Becky Boutwell — I have one daughter down in Jackson County who is now in quarantine for 16 days. I have another daughter that works here in town to make coffee for the people who don’t make their coffee at home and she has to work. I don’t understand why they can’t make their coffee at home for two weeks. Think of the money you would save on coffee in two weeks. Everyday she takes your money or your card. Every day she goes home with any germ you had in your house, now on her. FOR COFFEE. Do you see what I’m saying here?
Norma Selby — I think that it was necessary. I have seen a multitude of comments from people and businesses alike that made it clear that a decent sized segment of the population would not take this seriously UNTIL the government issued a “stay home” order. For those people, no amount of urging from Governor DeWine or Dr. Acton would have been enough. They needed a firm governmental hand.
Jeremy Zucchero — It’s fine. Should’ve done it sooner. People — plain and simple — — couldn’t follow directions. This will slow the infection rate so hospitals don’t become overwhelmed with people needing critical care.
Heidi Martin — There is only one quote that needs to be used to sum this whole situation up; “Those who would give up essential liberty, to purchase a little temporary safety, deserve neither liberty nor safety.”
Jason D. Palmer — It’s just plain stupid. Because we all have a right to chance whatever we want. All this is doing is hurting the economy.
Dee Mercer — I am fine with it. I have people in my home that aren’t in the best of health.
Lynn Nalley — I’ve kept myself in anyway because I have a bad case of COPD and in June I will be 70. My choice to stay in;
Samantha Nicole — People work, still shop. All in clusters.
Michelle Crawford — I think it’s be safe, but Florida is worse then us.
Bill Slocum — I have been under it for a couple of weeks.

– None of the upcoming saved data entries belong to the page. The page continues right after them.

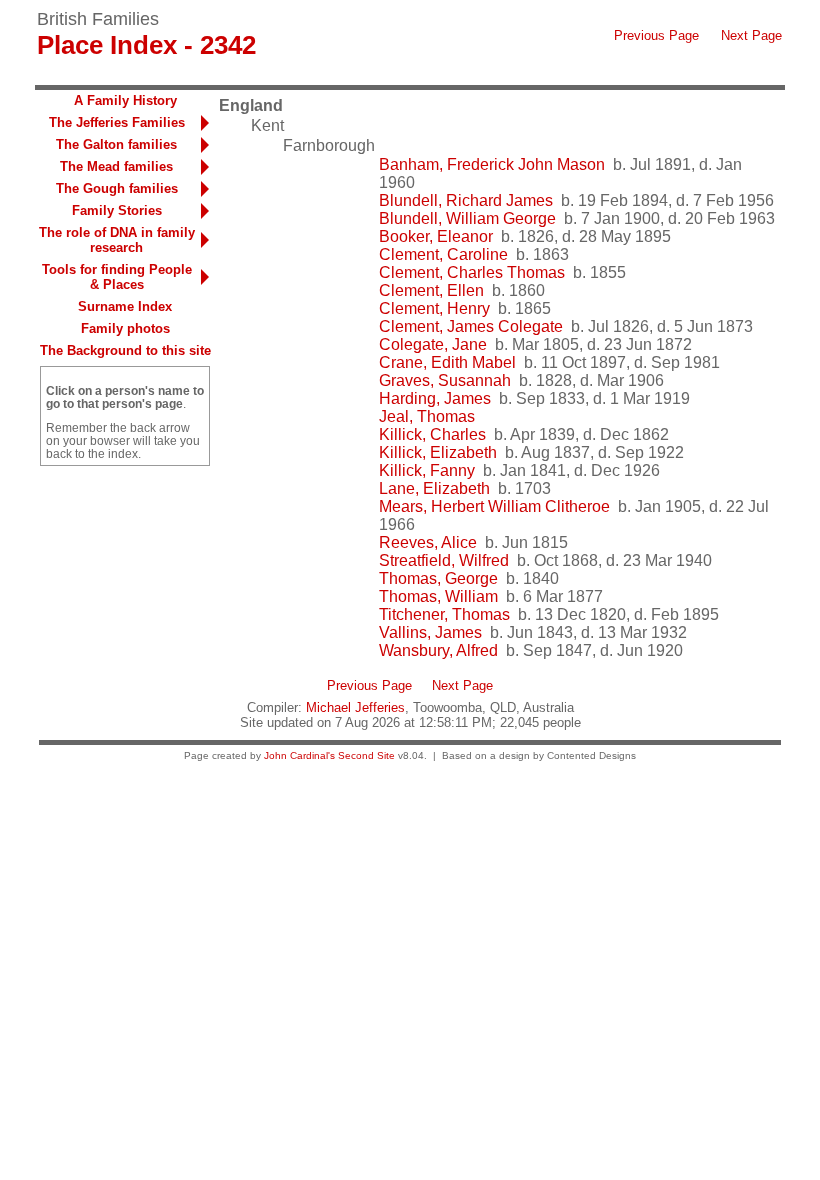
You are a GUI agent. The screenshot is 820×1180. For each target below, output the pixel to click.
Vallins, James (430, 632)
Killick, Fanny (427, 470)
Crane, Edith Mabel (447, 362)
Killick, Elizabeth (438, 452)
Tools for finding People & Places (117, 277)
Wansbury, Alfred (438, 650)
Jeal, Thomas (427, 416)
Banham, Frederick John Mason (492, 164)
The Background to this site (125, 350)
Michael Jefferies (355, 707)
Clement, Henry (434, 308)
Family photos (125, 328)
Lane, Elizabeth (434, 488)
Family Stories (117, 210)
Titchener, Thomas (444, 614)
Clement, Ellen (431, 290)
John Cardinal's (299, 755)
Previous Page (656, 35)
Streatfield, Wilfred (444, 560)
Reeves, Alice (428, 542)
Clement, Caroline (443, 254)
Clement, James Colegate (471, 326)
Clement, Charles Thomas (472, 272)
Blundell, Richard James (466, 200)
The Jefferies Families (117, 122)
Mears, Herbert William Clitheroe (494, 506)
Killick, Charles (432, 434)
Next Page (751, 35)
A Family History (125, 100)
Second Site (366, 755)
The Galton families (116, 144)
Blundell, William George (467, 218)
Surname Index (125, 306)
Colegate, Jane (433, 344)
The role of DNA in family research (117, 240)
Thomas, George (438, 578)
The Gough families (117, 188)
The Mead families (116, 166)
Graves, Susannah (445, 380)
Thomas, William (438, 596)
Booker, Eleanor (436, 236)
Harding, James (435, 398)
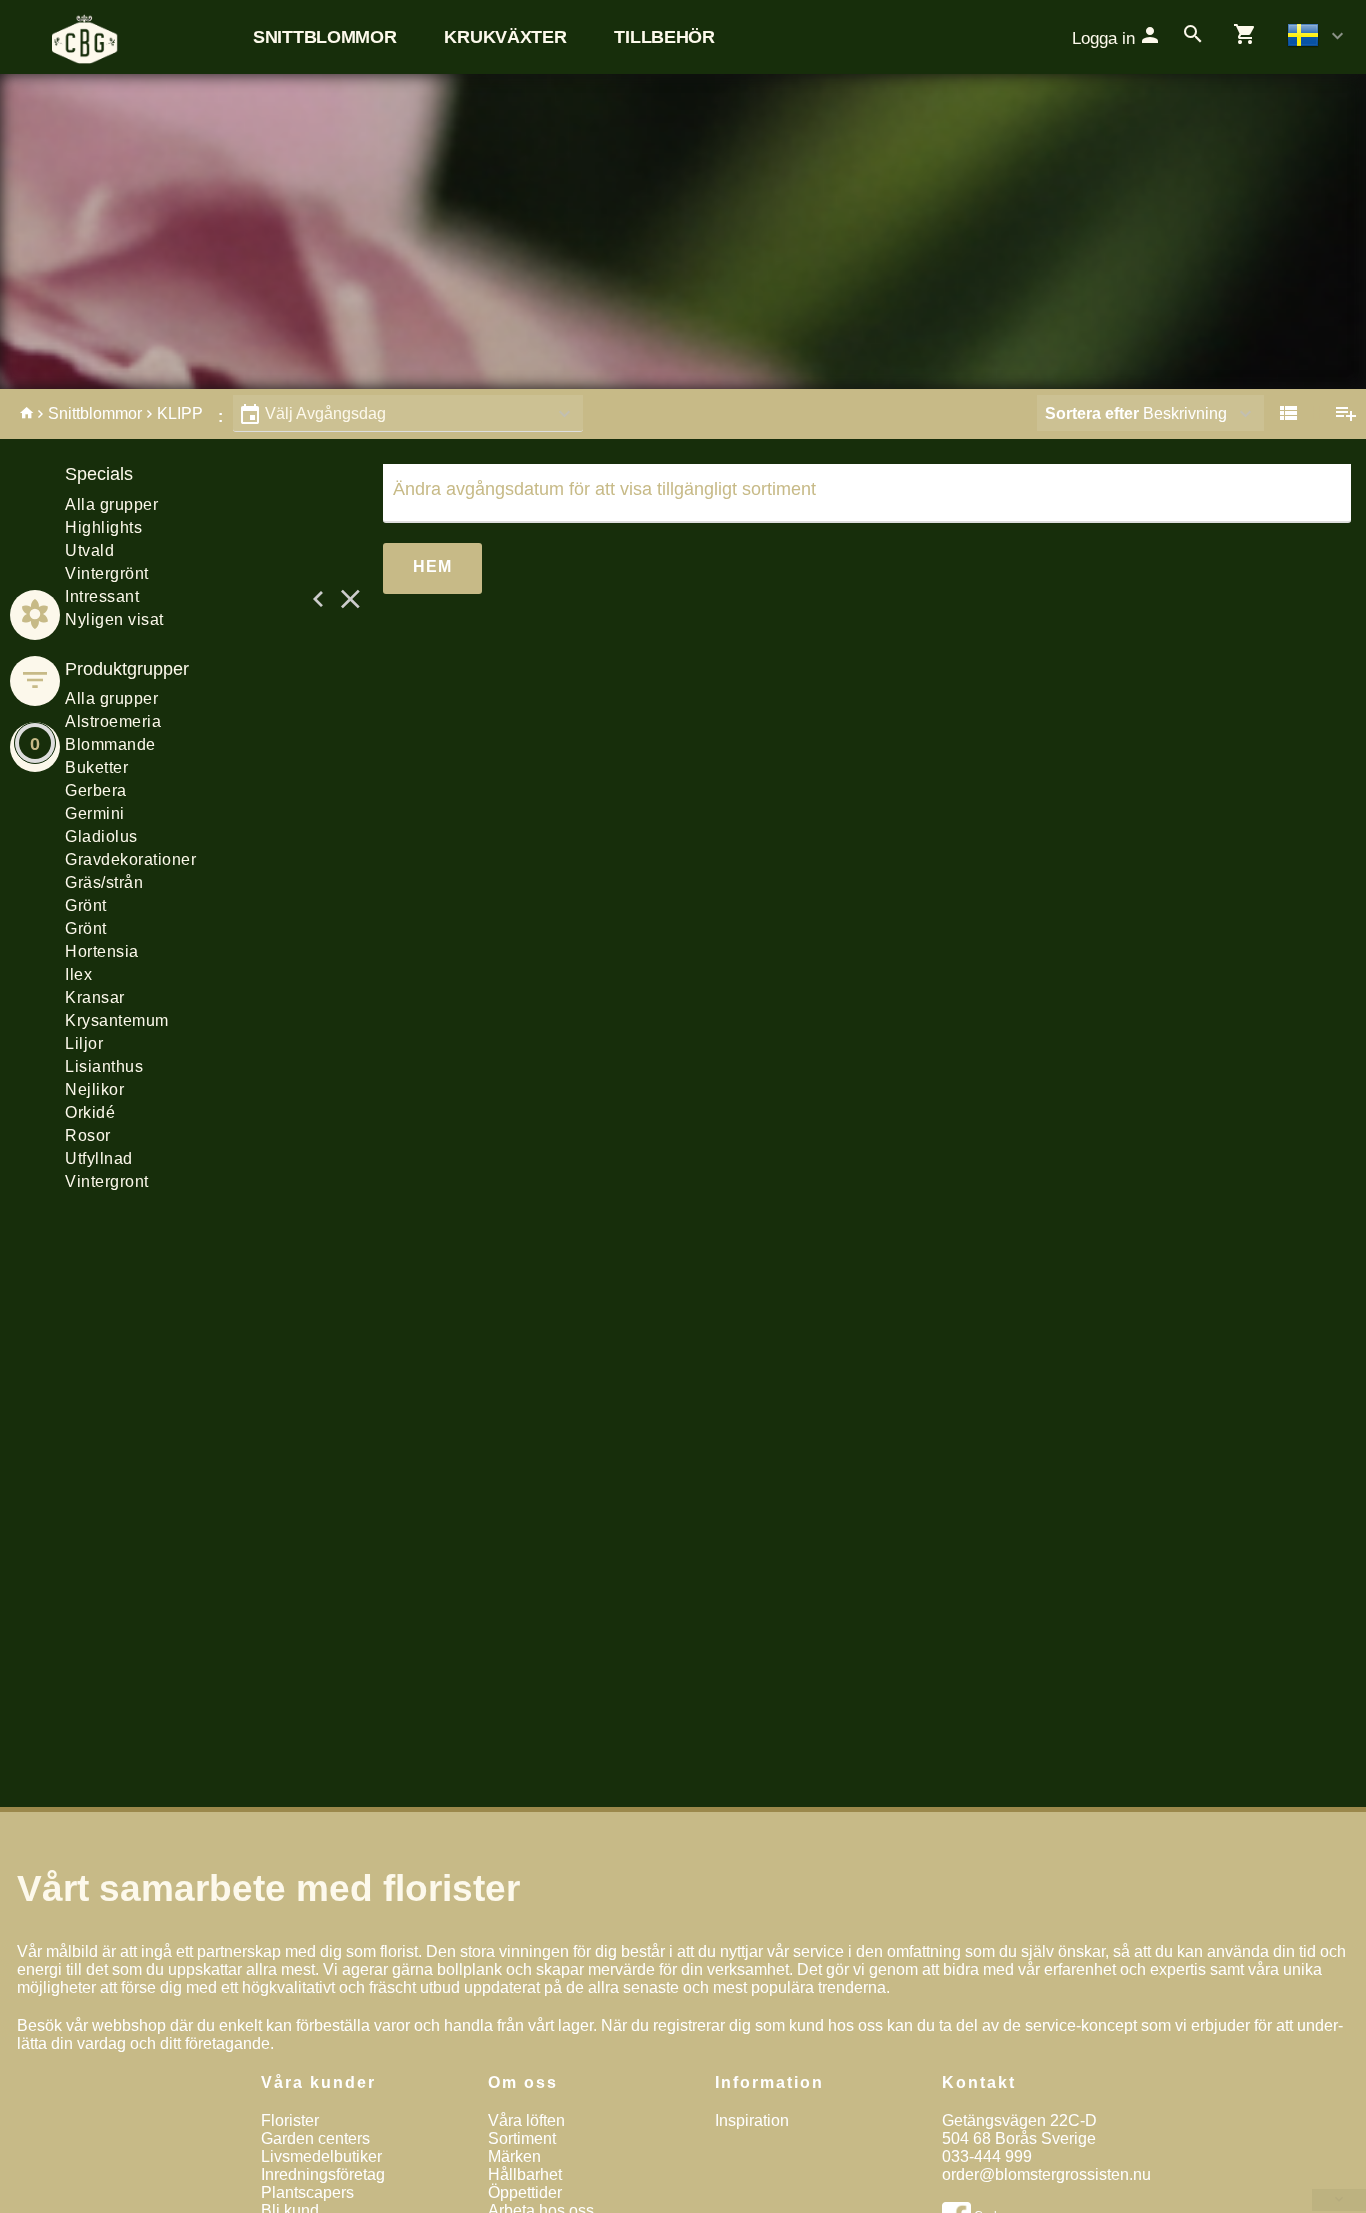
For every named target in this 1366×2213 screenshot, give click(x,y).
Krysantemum (117, 1020)
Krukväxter (505, 37)
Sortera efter (1092, 413)
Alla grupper (111, 504)
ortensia (102, 951)
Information (769, 2082)
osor (88, 1135)
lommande (110, 744)
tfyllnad (99, 1158)
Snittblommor (324, 37)
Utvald (89, 550)
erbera (96, 790)
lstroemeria (113, 721)
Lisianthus (104, 1066)
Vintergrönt (107, 573)
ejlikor (94, 1089)
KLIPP (180, 413)
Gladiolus (101, 836)
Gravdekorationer (130, 859)
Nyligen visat (114, 619)
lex (78, 974)
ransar (95, 997)
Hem (432, 566)
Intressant (102, 596)
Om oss (523, 2082)
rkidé (90, 1112)
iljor (84, 1043)
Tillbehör (664, 37)
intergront (107, 1181)
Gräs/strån (104, 882)
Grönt (86, 905)
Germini (95, 813)
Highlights (103, 527)
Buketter (96, 767)
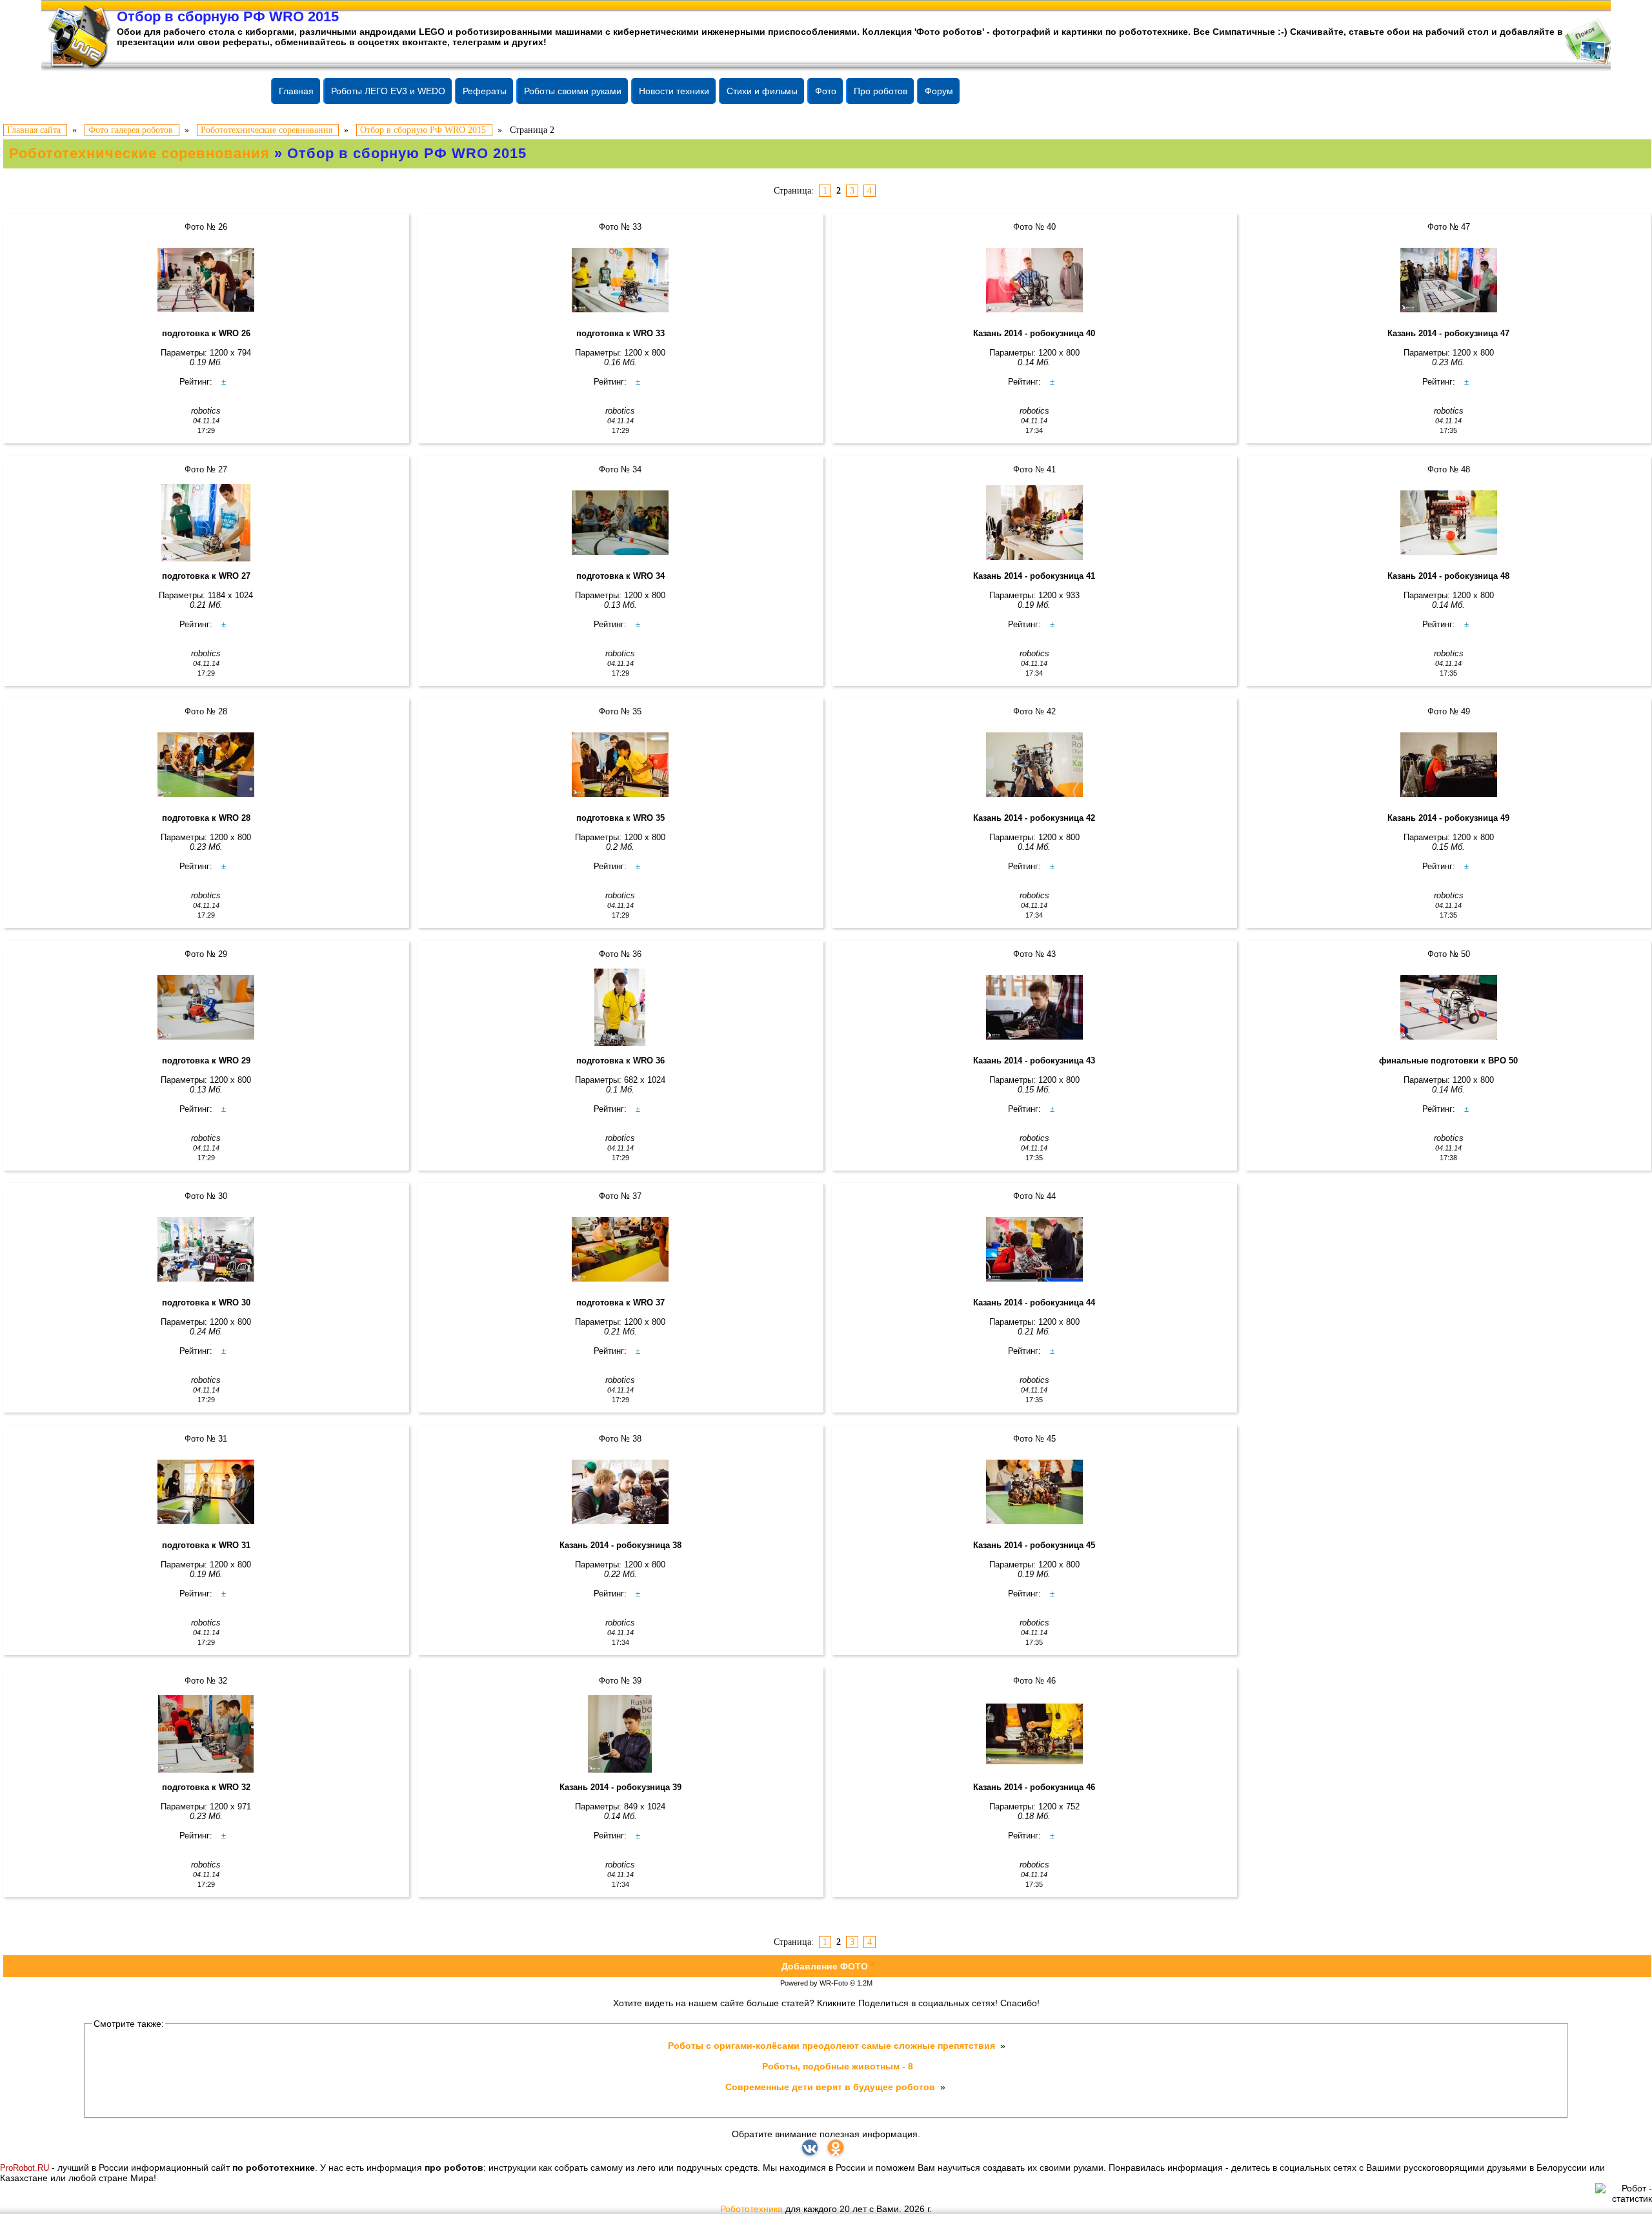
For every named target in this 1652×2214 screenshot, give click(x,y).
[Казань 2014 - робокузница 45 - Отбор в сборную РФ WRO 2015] (1034, 1492)
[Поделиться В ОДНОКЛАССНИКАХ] (835, 2147)
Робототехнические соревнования (139, 153)
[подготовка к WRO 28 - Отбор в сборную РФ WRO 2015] (206, 764)
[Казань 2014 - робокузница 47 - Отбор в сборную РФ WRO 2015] (1448, 280)
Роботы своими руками (572, 91)
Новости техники (674, 91)
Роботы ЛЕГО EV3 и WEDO (388, 91)
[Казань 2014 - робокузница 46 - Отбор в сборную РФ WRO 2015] (1034, 1734)
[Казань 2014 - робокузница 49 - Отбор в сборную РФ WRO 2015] (1448, 764)
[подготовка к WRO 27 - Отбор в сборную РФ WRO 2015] (206, 522)
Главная (296, 91)
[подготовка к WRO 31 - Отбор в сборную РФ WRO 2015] (206, 1492)
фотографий (1021, 31)
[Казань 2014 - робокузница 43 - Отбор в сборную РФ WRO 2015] (1034, 1007)
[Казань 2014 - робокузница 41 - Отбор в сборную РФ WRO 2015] (1034, 522)
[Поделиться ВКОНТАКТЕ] (809, 2147)
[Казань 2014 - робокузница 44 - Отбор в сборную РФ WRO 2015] (1034, 1249)
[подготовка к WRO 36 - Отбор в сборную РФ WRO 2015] (620, 1007)
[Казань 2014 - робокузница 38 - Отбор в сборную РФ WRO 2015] (620, 1492)
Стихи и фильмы (762, 91)
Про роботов (880, 91)
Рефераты (485, 91)
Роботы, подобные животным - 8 (837, 2066)
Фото (825, 91)
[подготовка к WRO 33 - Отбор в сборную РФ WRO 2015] (620, 280)
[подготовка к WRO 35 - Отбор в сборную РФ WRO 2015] (620, 764)
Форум (939, 91)
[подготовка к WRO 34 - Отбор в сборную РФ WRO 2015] (620, 522)
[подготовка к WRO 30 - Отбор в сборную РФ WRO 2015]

Trena Taylor — Nothing changed, so not much thought on it,
Sonya Hinklin — In my opinion its plain stupid and here is why. First a “shelter in place” order means stay home unless absolutely necessary. Next he gives a list 5/6 pages long of “essential” businesses that may remain open and produce their products. On this list are basically all manufacturers. Corporate America is finding loopholes and grey areas inside this order. Shelter in place, yet send 3,000 employees to work and have them work shoulder to shoulder producing washers, dryers, toasters, plastic bowls. Being in close quarters with people spreads the germ like wildfire. Second, since when did washers, dryers, toasters become “essentials.” Many people live without these things daily. Laundromats remain open, food is still being delivered. Well, nothing changed other than now clothing stores, furniture stores and car dealerships are closed. This order is a complete JOKE and wont slow nor stop the spread until that list is severely shortened and corporate America becomes less greedy. We will be in Italy’s shoes in less than 30 days.